Yeah, no. I fully stand by my statement even if changed to “I think just listing it as VBites Ground Beef is a bit unfortunate, but have little sympathy with someone shopping on that site and deciding to scroll all the way down to the bottom and buy one of the VBites products grouped there without investigating what VBites is and how that distinguishes it from the other Ground Beef product.” It being the “plant-based products section” was not the point. Those products being grouped together at the bottom was.

Even more reasonable, from my point of view, is not to have sympathy with someone who buys $35 worth of “ground beef” either without checking how much that weighs, or without reading even the first line of the product description after clicking through to find the box size and discovering it is $16 per pound.

In my opinion, listing it just as VBites Ground Beef is unfortunate, but my sympathy levels are as described previously.

Now if the page had a search function, which it seems to me it doesn’t, so that you could get just the two “ground beef” products side to side, I would feel slightly differently, but also, wouldn’t you then want to know why one was cheaper than the other?

A real change though would be if the consequences were worse than ending up with a non-meat product you didn’t want, once.

No, because a label that simply says “Beef Tomato Sauce” is not a thing, so “Beef-style Tomato Sauce” is just a nonsense phrase. It would be “Tomato Sauce with Beef” or “Tomato Sauce with meat-style pieces,” in which case the -style means it is implicitly not meat.

This is a thread about a company that described a vegetable product as “beef style”. So I don’t see why you feel the hypothetical of a company labeling a product “beef style tomato sauce” is unrealistic or has no connection to the topic.

I don’t disagree, but why should a customer have to go through all of that when the manufacturer can be much more forthcoming about what the product is? I understand puffery and all that, but what the company is selling is not beef or duck or any sort of meat.

Meat-substitute, or meat-imitation, or meat-flavored are all fine. But to say that it is “styled” like beef is just a nonsense term in context and is misleading.

I guess I have trouble imagining what ever else “style” in that context could mean, except that it’s not duck, pork, or chicken.

Duplicate post

That’s sort of the point. It’s meaningless. Vegetables made to possibly imitate the taste of a duck are not in the “style” of a duck. Whatever “style” or presentation a duck has, it is still at its core, a meaty real duck.

The issue I have (and I think the others have) is that it is meant to be deliberately misleading.
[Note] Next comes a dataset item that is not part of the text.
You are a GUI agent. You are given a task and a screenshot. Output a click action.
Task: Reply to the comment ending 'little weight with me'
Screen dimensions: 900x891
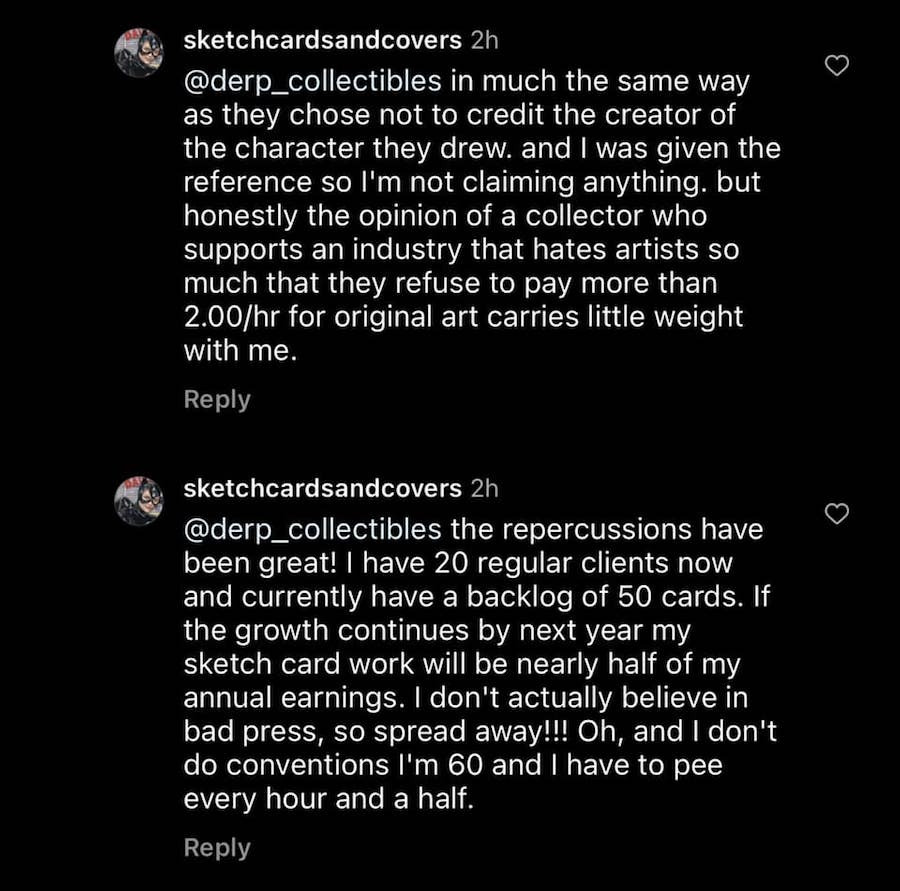pyautogui.click(x=217, y=400)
They don’t want to use words like “fake” or “imitation” so they are pressing the envelope as far as they can to make it sound like you are getting duck.

The only purpose that misleading advertisements serve is to take money from the less educated and likely the poorest people. There is no corresponding social good to come from it. I’m all for free market capitalism. If you want to sell duck flavored vegetables, then have at it, but put on the package clearly what you are selling. No bullshit.

They use words to suggest that it’s not duck, when in fact it’s not duck. That’s the opposite of misleading.

You’re begging the question.

Now, an example of misleading would be if they went with UltraFilter’s suggestion, and called it “duck flavored vegetables”, when the vegetables are not, in fact, flavored with duck.

Hell of a lot better than vegetable flavored duck.

No, disagree with all of this. It’s marketing. No different than every other product out there.